-- Goal of the exercise --
Search the records below for "agent" and copy every line it turns up in.

-- Records shown --
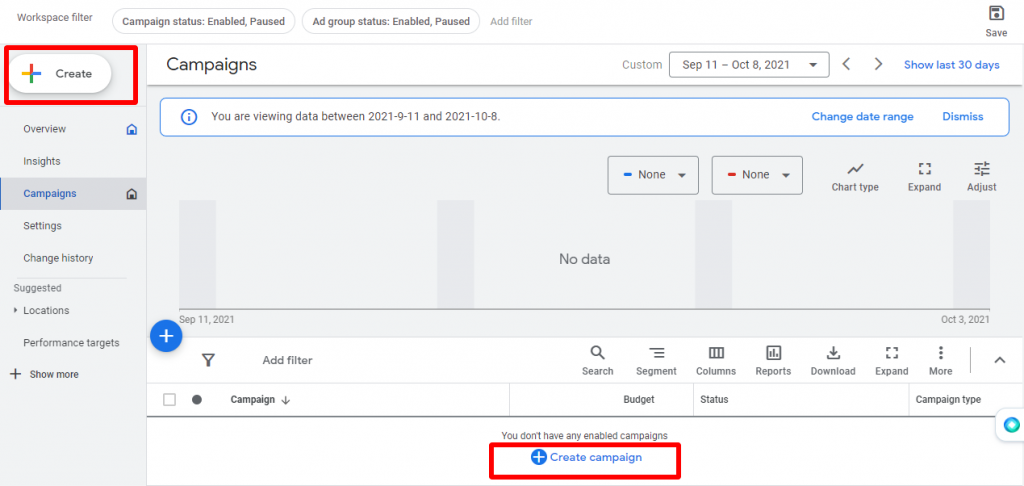Collapse the table toolbar with the chevron
This screenshot has width=1024, height=486.
[x=999, y=360]
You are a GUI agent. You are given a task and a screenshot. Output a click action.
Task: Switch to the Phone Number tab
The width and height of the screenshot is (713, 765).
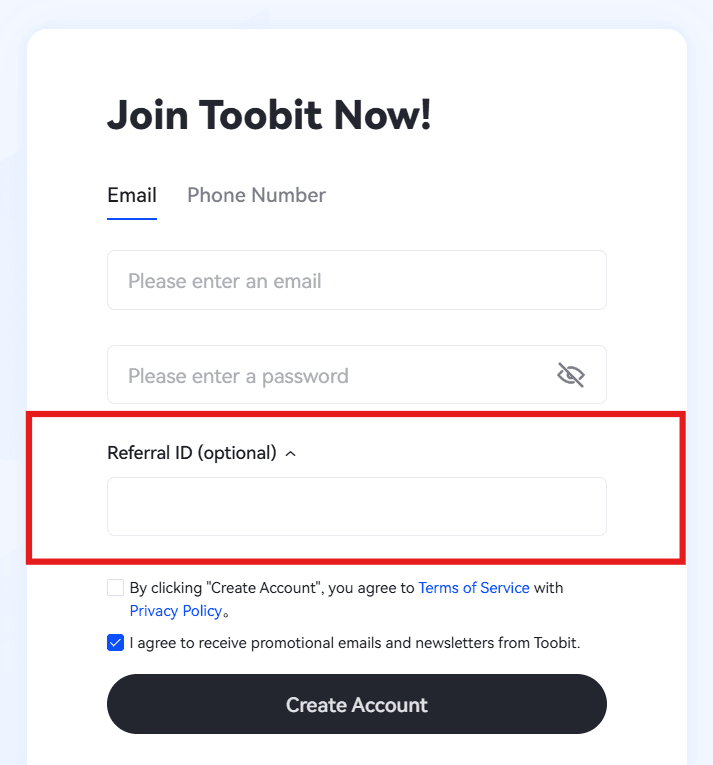256,195
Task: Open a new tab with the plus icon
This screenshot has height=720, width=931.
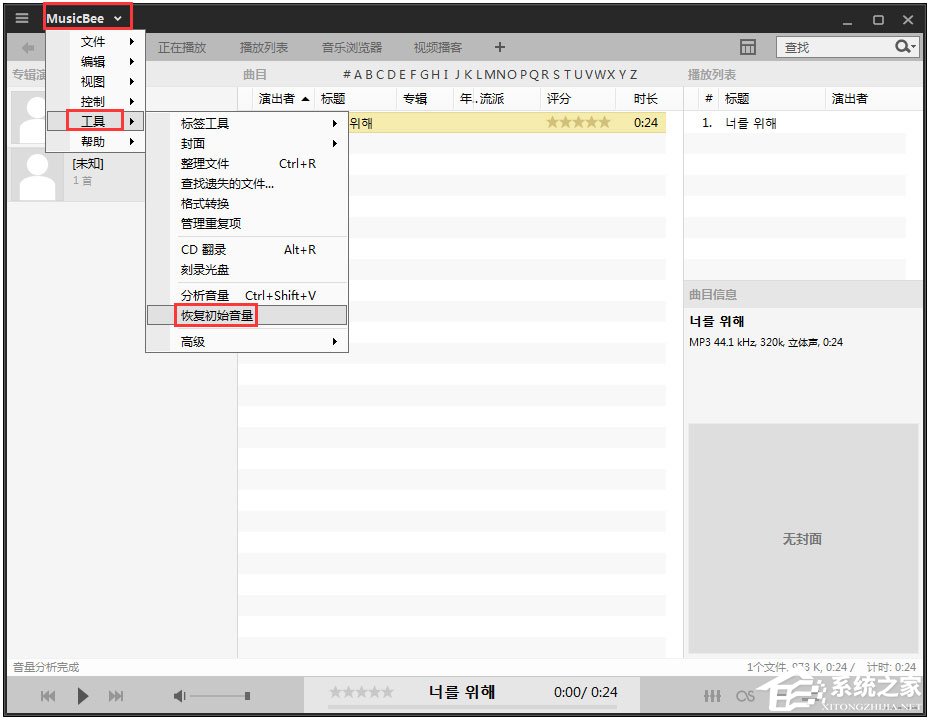Action: pos(499,46)
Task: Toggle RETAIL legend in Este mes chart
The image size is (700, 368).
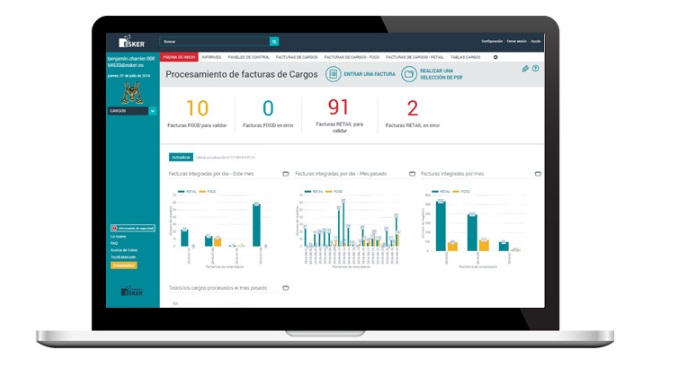Action: tap(188, 192)
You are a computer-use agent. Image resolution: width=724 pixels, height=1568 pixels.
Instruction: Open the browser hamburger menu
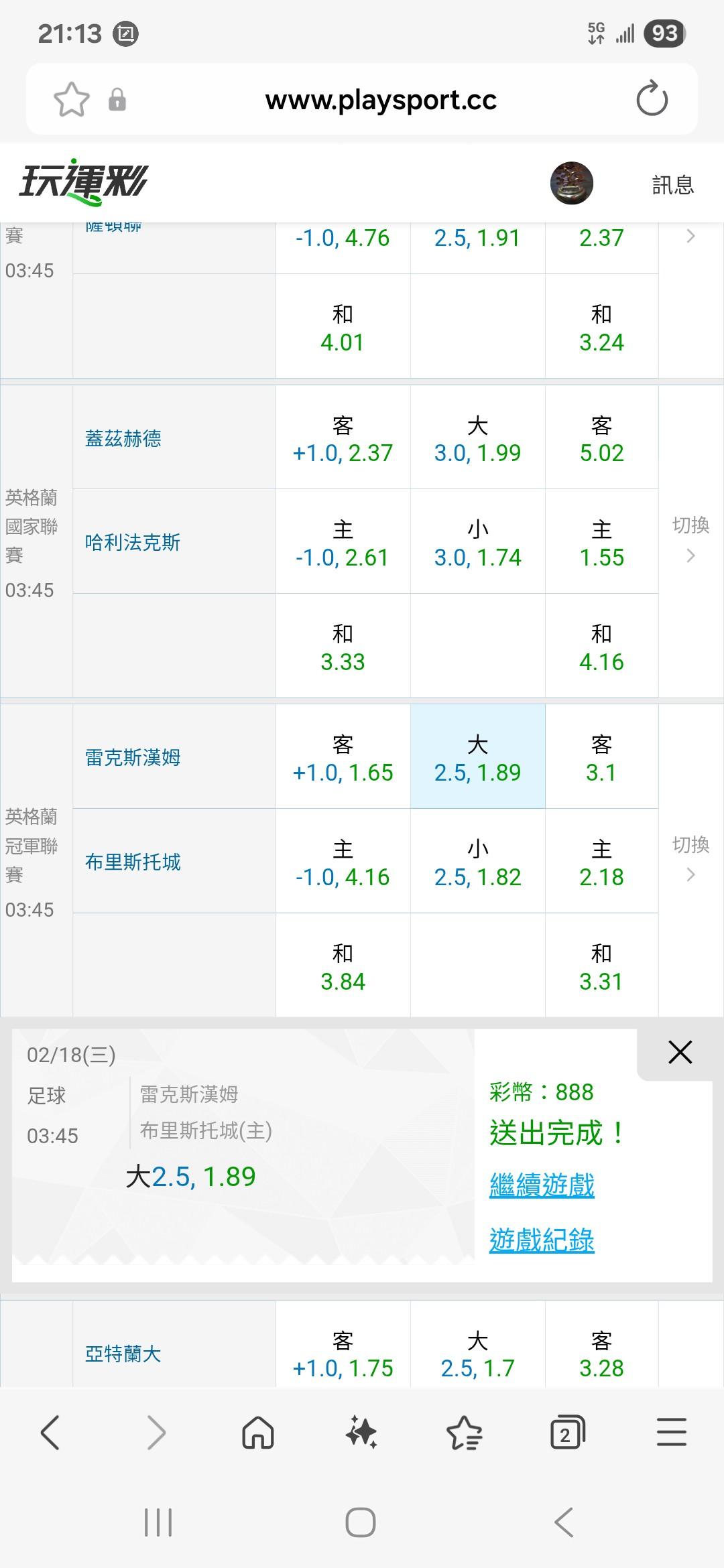coord(671,1433)
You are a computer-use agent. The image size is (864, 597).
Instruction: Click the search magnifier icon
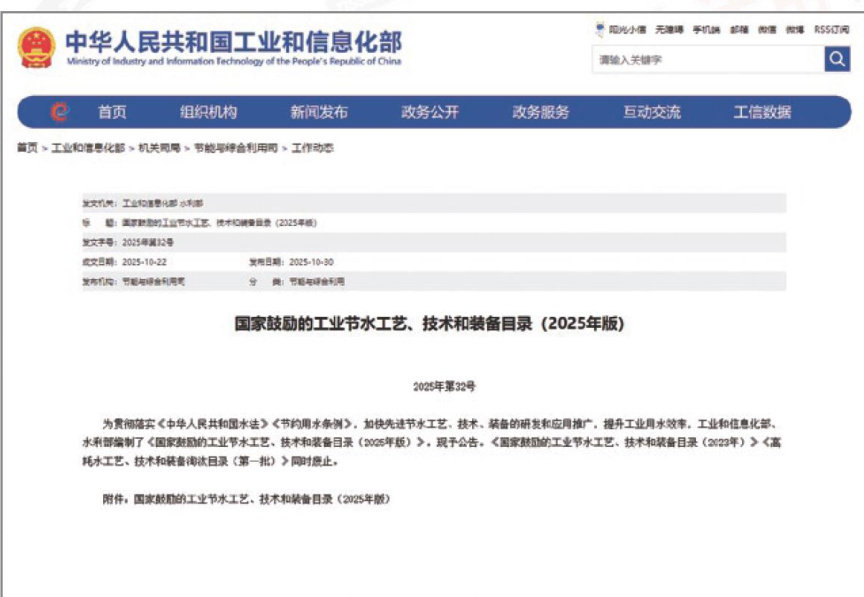pyautogui.click(x=836, y=60)
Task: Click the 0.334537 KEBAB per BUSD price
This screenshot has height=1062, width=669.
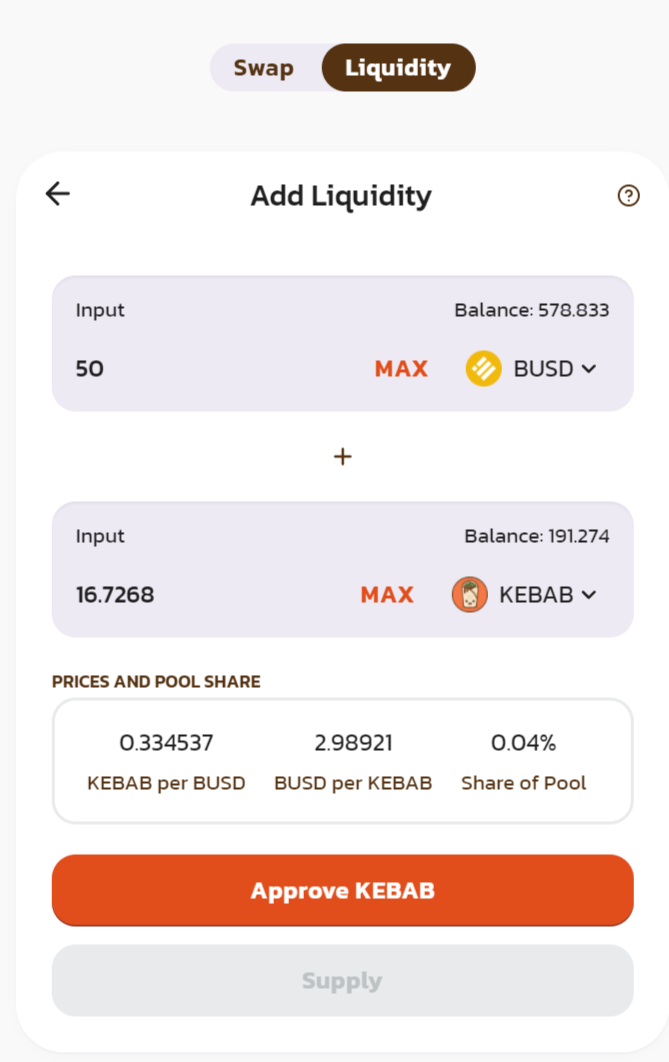Action: point(166,743)
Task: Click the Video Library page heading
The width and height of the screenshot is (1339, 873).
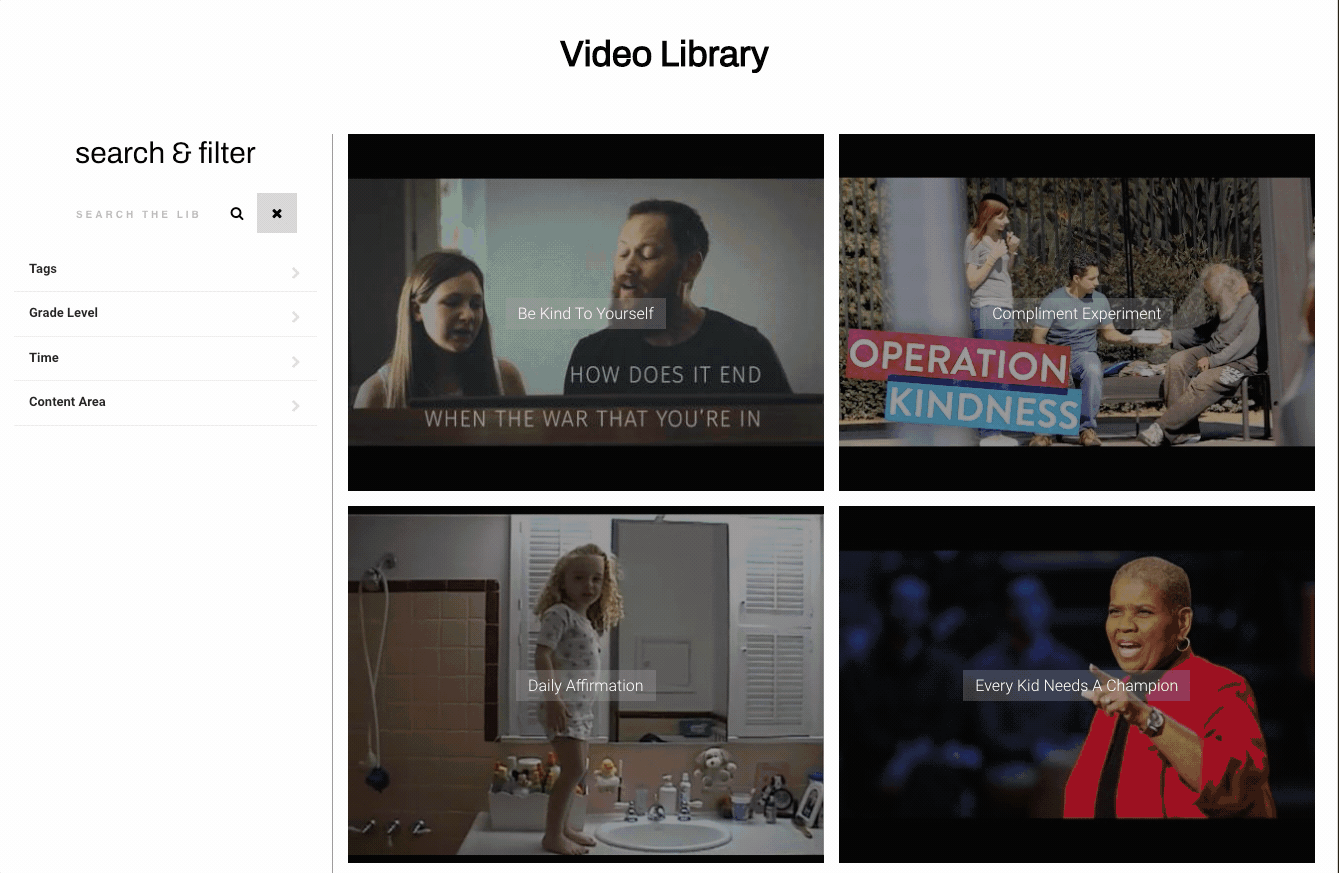Action: [x=664, y=54]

-- Result of the task --
You are a GUI agent. You are given a task and a screenshot. Output a click action.
You are a computer-use agent. Image resolution: width=724 pixels, height=1568 pixels.
You are a computer-use agent. The image size is (864, 597).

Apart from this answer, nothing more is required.